Both the state and the peppers are named after a group of gods / deities found in both Bhudhist, Hindu, Jainism, and Sikhism religions. A type of diety which takes the form of a giant king cobra. The female form of a naga is the nagi.or nagini.
A sacred book of that region, the Mahabharata, warns that the naga and nagi are tremendously baneful creatures. There in they are described as “persecutors of all creatures”. The naga and nagi are described as having “virulent poison, great prowess and excess of strength, and ever bent on biting other creatures”. Ah,such a lovely description of a people, a land, and a pepper.
Back to The Smithonian Magazine article, we see that in the land of Naga, the people of Naga, used the Naga peppers for a rather novel purpose. Evidently, the peppers are used to make a solvent which aids in the removing of flesh from trophy heads. Although now replaced with fake heads in their celebrations, these pepper heads were once a trophy of great importance in Nagaland and were displayed with great pride, especially at the annual Christmas time festival. The last known instance of Naga head hunting is recorded as taking place in 1969.

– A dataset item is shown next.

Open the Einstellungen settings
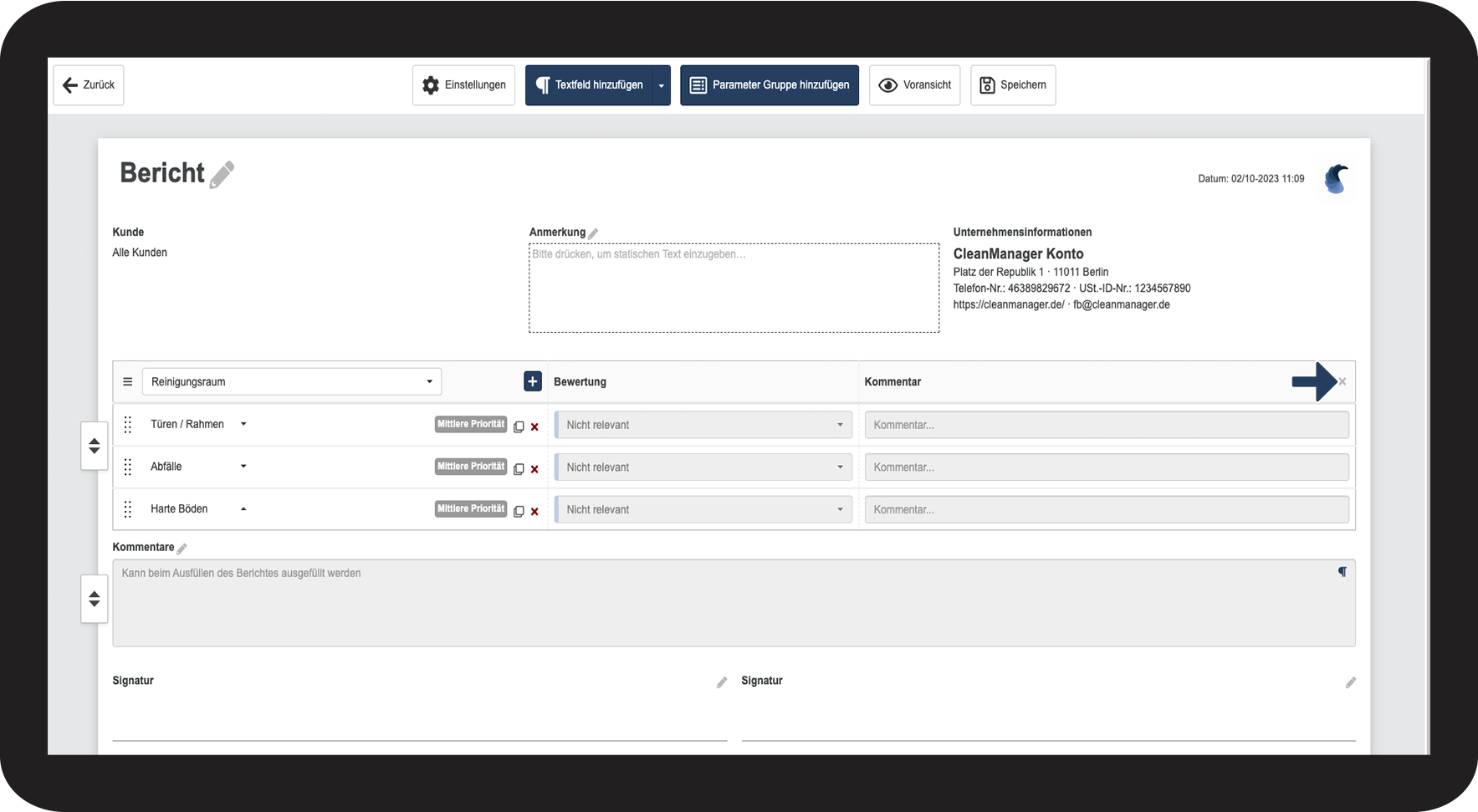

Somewhere during English occupation, it seems someone introduced the people of Naga to something even more horrific than severed heads: the bag pipes. Evidently, the tradition stuck and expanded such that every year the festival now includes traditional Naga bagpipe music.
Naga Eating Contest
Of course no festival in Nagaland would be complete without a Naga Eating Contest. With a substantial prize of $600.00, the competitions are taken seriously on a secular level. But despite most Naga’s being Baptists today, one has to wonder if in eating the naga peppers there is not a bit of a communion with their elder gods.
After reading this article and doing a little bit of fact checking, I have a whole new take on the ChiliHead festival here in the United States. Today, without bagpipe playing, loin cloth wearing, head hunters eating the flesh of their god, our Chili Festivals just seem a bit less entertaining.